Francho Serrano

Personal information
- Full name: Francho Serrano Gracia
- Date of birth: 17 October 2001 (age 24)
- Place of birth: Zaragoza, Spain
- Height: 1.80 m (5 ft 11 in)
- Position: Midfielder

Team information
- Current team: Getafe
- Number: 16

Youth career
- 2015–2020: Zaragoza

Senior career*
- Years: Team / Apps / (Gls)
- 2019–2020: Zaragoza B / 2 / (0)
- 2020–2026: Zaragoza / 191 / (12)
- 2026–: Getafe / 1 / (0)

International career^{‡}
- 2020: Spain U19 / 1 / (0)
- 2021: Spain U21 / 2 / (0)

= Francho Serrano =

Spanish footballer

Francho Serrano Gracía (born 17 October 2001) is a Spanish footballer who plays as a central midfielder for club Getafe CF.

==Club career==
===Zaragoza===
Born in Zaragoza, Aragon, and joined Real Zaragoza's youth setup in 2015, aged 13. He made his senior debut with the reserves on 14 December 2019, starting in a 2–1 Tercera División home win against CD Brea.

On 23 March 2020, Serrano renewed his contract until 2024 and was definitely promoted to the first team for the 2020–21 season.
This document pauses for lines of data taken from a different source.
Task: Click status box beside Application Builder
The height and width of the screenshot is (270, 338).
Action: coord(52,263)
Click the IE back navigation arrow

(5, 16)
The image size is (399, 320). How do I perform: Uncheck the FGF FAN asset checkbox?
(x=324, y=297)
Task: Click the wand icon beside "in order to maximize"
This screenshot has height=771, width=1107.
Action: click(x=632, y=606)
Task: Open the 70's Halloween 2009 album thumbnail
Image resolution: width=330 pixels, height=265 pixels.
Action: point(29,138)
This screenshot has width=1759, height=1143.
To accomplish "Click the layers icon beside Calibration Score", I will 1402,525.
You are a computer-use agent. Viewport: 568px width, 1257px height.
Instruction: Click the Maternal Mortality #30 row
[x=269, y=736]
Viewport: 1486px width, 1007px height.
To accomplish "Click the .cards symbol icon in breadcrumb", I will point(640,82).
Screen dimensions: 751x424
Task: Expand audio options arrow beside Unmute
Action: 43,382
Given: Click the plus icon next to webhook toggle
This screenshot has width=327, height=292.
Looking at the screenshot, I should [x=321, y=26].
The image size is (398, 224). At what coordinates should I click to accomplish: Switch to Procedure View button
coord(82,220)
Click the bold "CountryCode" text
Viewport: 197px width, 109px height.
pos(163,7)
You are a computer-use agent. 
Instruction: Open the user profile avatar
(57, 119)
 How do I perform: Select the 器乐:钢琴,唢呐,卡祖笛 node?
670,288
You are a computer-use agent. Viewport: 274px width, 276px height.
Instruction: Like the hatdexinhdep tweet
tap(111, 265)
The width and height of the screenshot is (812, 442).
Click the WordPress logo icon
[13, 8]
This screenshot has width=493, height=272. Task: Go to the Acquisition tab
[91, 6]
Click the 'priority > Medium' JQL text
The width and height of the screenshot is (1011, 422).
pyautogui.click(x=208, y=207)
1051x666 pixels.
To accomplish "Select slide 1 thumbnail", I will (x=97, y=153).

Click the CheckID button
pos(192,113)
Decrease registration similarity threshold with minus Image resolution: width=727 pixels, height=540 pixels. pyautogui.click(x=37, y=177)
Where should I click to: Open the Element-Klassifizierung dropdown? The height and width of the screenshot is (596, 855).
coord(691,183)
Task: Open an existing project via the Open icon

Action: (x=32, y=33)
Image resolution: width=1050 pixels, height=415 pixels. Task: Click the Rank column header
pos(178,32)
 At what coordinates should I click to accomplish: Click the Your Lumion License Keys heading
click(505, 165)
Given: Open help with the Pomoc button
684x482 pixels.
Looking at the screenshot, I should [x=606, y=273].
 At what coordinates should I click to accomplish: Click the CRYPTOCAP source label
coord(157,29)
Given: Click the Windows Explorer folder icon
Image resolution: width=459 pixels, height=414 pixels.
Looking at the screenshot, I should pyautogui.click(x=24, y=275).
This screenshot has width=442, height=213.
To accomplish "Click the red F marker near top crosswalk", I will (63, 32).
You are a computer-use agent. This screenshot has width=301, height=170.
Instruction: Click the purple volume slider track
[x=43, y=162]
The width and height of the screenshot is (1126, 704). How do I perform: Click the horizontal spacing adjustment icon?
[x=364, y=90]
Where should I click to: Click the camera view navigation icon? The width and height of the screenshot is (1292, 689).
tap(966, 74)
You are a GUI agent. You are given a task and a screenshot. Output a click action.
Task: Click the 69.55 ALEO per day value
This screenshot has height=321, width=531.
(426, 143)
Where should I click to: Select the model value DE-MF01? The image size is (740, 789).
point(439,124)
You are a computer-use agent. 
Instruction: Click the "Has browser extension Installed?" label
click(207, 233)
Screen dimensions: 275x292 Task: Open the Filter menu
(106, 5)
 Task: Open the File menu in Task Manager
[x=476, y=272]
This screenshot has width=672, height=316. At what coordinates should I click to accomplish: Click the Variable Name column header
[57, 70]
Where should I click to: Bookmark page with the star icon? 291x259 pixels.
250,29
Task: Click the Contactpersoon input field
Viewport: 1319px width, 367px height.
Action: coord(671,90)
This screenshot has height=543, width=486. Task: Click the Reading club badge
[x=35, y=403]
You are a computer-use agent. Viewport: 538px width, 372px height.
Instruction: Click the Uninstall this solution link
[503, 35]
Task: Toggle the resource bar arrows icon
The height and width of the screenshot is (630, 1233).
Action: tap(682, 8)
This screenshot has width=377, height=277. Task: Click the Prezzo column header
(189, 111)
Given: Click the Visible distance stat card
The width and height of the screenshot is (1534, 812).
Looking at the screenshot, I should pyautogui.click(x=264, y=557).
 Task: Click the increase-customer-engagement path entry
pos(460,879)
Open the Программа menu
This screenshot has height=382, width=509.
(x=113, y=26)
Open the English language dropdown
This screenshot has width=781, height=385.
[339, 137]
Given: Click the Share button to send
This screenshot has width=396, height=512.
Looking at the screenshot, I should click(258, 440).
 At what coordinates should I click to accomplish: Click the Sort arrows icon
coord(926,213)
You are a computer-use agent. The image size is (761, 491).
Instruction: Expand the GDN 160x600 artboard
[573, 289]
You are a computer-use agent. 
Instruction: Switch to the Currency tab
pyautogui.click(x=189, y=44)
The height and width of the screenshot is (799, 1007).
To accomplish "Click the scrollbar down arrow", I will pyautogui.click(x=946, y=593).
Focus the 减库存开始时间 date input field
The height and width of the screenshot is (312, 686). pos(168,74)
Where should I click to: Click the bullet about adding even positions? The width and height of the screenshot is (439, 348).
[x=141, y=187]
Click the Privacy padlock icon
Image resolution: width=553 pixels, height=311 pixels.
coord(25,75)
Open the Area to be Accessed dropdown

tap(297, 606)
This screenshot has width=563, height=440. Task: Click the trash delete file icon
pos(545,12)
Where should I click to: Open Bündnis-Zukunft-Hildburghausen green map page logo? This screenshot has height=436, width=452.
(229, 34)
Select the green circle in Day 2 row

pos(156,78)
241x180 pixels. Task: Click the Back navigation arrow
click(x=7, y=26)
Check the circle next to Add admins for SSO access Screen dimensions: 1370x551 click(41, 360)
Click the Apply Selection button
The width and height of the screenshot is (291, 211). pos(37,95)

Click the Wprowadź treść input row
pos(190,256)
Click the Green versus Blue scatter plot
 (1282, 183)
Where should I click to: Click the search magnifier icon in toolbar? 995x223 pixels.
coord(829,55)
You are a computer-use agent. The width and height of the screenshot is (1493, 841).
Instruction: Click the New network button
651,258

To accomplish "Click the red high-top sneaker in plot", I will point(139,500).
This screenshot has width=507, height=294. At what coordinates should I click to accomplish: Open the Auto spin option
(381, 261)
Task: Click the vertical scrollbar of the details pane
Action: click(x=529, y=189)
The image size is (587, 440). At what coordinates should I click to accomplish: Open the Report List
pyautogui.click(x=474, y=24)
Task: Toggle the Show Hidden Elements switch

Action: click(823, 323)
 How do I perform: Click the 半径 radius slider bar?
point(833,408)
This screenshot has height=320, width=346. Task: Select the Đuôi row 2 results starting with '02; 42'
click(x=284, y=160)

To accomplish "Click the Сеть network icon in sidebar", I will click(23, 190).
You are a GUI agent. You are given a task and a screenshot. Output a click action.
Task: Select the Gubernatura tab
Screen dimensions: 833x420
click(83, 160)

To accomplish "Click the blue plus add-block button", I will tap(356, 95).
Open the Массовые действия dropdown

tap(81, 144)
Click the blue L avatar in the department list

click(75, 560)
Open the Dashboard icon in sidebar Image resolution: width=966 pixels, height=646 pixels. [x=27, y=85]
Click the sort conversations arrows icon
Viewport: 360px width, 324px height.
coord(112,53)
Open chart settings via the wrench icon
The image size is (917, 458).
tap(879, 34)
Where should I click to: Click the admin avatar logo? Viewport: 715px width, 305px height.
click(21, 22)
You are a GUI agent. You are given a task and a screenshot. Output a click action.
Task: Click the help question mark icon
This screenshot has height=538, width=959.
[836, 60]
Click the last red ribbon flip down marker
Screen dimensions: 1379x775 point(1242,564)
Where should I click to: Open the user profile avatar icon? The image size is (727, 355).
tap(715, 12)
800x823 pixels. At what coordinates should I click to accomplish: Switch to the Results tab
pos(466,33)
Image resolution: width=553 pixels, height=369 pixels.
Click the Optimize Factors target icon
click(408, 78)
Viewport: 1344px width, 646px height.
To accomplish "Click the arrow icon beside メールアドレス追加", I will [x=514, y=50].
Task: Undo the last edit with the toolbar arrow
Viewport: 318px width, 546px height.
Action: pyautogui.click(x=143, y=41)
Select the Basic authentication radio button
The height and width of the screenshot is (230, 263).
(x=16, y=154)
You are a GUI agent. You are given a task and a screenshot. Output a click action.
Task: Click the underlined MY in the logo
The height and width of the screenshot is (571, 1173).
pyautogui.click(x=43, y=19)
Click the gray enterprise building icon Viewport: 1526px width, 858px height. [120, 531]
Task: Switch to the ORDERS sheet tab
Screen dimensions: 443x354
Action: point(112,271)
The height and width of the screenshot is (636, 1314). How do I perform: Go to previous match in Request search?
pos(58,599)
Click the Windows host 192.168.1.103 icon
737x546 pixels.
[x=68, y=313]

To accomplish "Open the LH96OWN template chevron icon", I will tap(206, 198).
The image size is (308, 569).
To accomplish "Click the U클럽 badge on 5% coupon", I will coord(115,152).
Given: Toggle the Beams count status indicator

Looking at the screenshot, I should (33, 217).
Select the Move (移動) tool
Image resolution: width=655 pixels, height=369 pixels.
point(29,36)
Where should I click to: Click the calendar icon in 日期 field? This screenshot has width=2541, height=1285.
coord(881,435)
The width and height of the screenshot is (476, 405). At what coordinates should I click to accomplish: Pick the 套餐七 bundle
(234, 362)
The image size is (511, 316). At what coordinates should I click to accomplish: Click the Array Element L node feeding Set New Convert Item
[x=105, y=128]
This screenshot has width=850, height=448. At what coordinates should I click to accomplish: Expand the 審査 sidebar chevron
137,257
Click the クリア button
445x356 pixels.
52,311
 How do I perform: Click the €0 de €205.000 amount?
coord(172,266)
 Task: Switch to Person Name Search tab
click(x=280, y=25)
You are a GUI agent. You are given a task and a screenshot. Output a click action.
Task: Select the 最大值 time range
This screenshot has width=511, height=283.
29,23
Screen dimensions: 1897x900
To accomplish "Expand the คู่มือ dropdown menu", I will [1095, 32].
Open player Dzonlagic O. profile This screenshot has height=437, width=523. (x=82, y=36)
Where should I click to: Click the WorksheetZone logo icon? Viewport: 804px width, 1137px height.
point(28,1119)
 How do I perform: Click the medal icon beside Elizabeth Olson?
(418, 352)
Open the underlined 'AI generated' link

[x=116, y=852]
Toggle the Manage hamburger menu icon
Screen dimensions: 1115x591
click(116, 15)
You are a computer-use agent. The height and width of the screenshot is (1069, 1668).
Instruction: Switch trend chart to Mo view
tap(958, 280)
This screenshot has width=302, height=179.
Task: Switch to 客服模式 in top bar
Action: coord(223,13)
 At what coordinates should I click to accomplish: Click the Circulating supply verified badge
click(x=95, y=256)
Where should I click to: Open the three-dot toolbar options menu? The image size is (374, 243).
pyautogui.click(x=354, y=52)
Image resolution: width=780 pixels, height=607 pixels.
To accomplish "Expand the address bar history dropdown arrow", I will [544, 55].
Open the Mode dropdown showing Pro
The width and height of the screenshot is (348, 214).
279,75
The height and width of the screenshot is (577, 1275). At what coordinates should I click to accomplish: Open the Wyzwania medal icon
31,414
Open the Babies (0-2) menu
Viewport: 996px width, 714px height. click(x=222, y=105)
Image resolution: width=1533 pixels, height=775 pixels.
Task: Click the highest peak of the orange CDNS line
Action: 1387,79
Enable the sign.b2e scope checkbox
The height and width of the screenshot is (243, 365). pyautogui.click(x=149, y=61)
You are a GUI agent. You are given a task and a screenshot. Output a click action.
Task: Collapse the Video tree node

He made his professional debut on 1 November, starting in a 0–0 home draw against RCD Mallorca in the Segunda División championship.

Serrano scored his first senior goal on 16 December 2020, netting the second in a 2–0 away win against Gimnástica de Torrelavega, for the season's Copa del Rey. On 10 June 2022, already established as a regular starter, he renewed his contract until 2025.

On 26 May 2025, Serrano further extended his link until 2030.

===Getafe===
On 18 August 2026, after Zaragoza's relegation, Serrano joined La Liga side Getafe CF on a three-year contract. He made his debut in the category five days later, starting in a 1–0 home win over Racing de Santander.